Dost Meclisi...
Dost Meclisi
Umumi görünüme sahip bir kahvehane. Malumunuz üzre masaları, sandalyeleri, tütün dumanı, okey takımı , iskambili ve tavşan kanı çayı. Çaycısı Torlak Kamil,müdavimleri Bezgin Yaşar, Bekçi Mırtaza, Beleşçi Metin, Bitirim Salim, üç beş yaşlısı Of Of Yahya Emmi, Dır Dır Bekir Dayı, birkaç delikanlısı Magirüs Rıza, Şıh Kamil, Solcu Cemal, Feylosof Recep, Deli Ali…
Nerden anlaşırlar, nasıl haber alırlar bilinmez kahvehane günün belli saatinde bunlarla dolar. Ekseri öğle ikindi arası. Günün en sıcak saati. Güneş tepede. Mızrak boyu inmiş. Bir tepsi gökyüzünde. Bu saatte gölge çöle su misali.
Torlak Kamil ekseri çayı tazeler. Dır Dır Bekir Dayının damak tadı kaldırmaz acımış çayı. O sevdi mi değme çay olur vesselam.
Delikanlılar televizyon altına süphaneke boncuğu gibi dizilirler. Kafaları yukarıda at yarışı takibi yaparlar. Arada yer yerinden oynar. Hadi kızım ayrıl da gel… Heyecandan birkaç sandalye devrilir, birkaç bardak kırılır, bu kargaşada çay dökülür, yananlar olur ama kimse aldırış etmez bu duruma.
Güneş tam tepede. Temmuz güneşiyle ortalık yanıp kavruluyor. Sokakta yaprak kımıldamıyor. Bu saatte kahve Fin hamamı gibi. Kahve içi curcuna.
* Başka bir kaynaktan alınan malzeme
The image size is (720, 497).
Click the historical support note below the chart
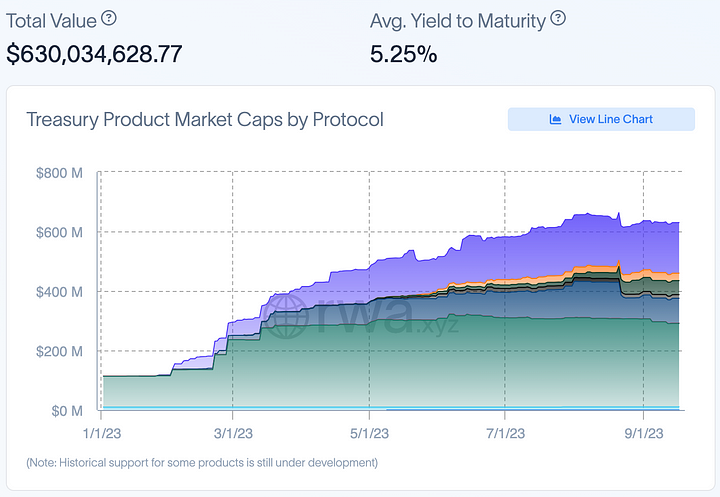point(202,463)
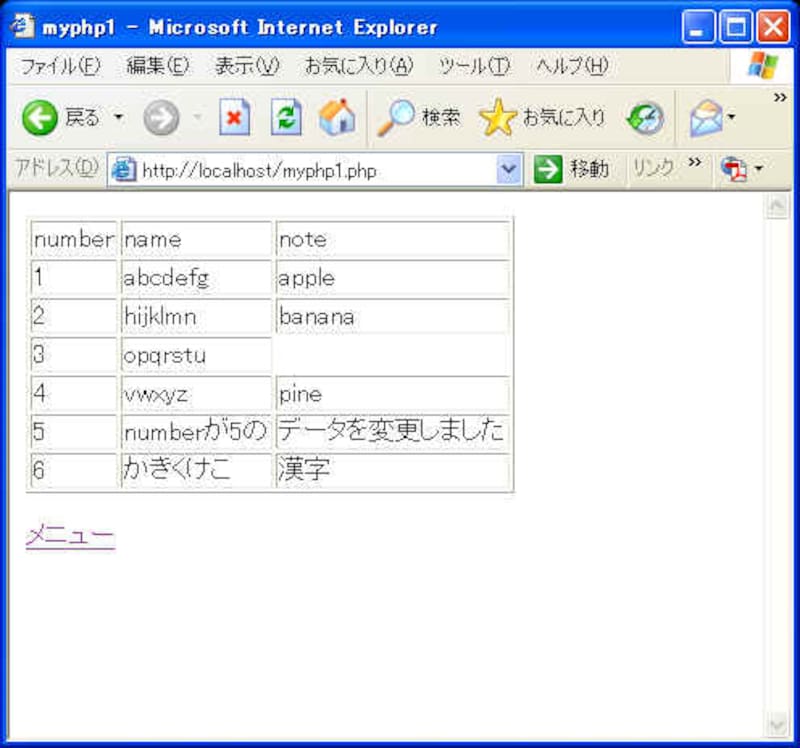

Magirüs Rıza’nın keyfi yerinde. Istakada taşlar muntazam. Keyfi yerinde oluğu vakitler neşideler okur, mısralar dizer.
- Çay getir Torlak Kamil.
Çayından içmek ister canı Rıza’nın
Elinden alın şunu Bekçi Mırtaza’nın
Anlar dilinden Rıza bu ıstakanın
Heyyttt…. Demesiyle Mırtaza’nın ıstakasına okeyi çarpması bir oldu. Mırtazanın taşlar hallaç pamuğu gibi uçuştu masaya. Beleşçi Metin bu Partinin bitmesine pek sevinmedi ama son ele dönülürken taze bir çay istemişti zaten. Masaların olmazsa olmaz sineği.
Bezgin Yaşar yendi mi yenildi mi anlaşılmıyordu. Mütemadiyen bezgin.
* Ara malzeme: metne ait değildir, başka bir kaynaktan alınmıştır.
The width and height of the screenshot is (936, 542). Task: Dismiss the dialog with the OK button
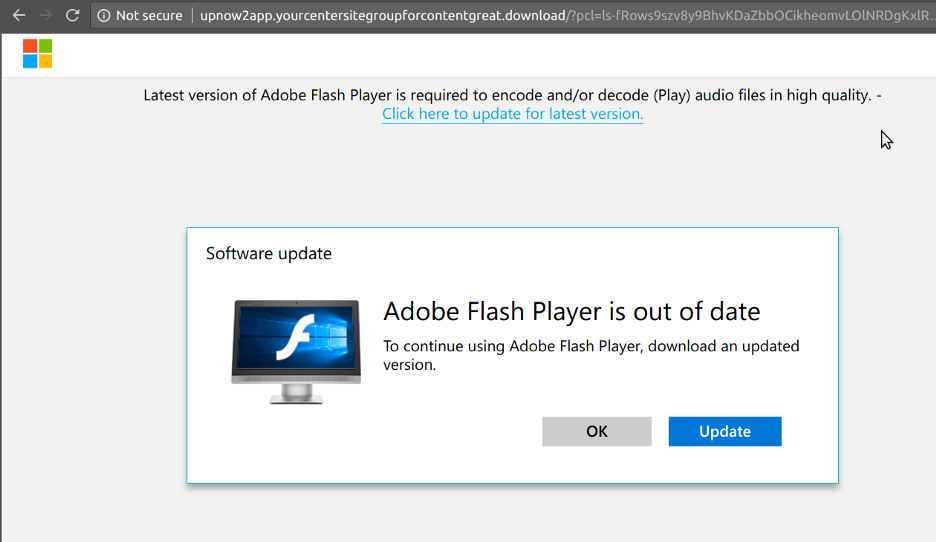coord(597,432)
Yenilen pehlivan güreşe doymaz misali Bekçi Mırtaza yeni oyunun taşlarını dizmeye başlayınca Beleşçi Metin’in gözleri ışıldadı.
Dır Dır Bekir Dayı konuşacak adam bulamamış kollarını dizlerin arasına aldığı bastonuna dayayıp etrafta olana bitene bakıyordu. Muzip çehreli, ak sakallı, kısa boylu, tatlı dillidir Bekir Dayı.
Of Of Yahya Emmi kapıyı açtı, girdi. Şapkasının altından başının üstüne koyduğu mendilin uçları sallanıyordu. Şapkayı eline aldı mendiliyle yüzünü sildi. Şöyle bir baktı içeri. Beli bükük, bastonlu lastik mesli ayakkabısıyla burnundan soluyan bir adam. Gene sinirli, heyheyleri üstünde oflaya puflaya girdi içeri.
Oturacak bir yer aradı.fırsattan istifade konuşacak adam arayan Dır Dır Bekir Dayı el attı.
Of Of Yahya Emmi:
-Evde karı dırdırı, burada Bekir dırdırı, gene adam bulamamış bana el sallıyor.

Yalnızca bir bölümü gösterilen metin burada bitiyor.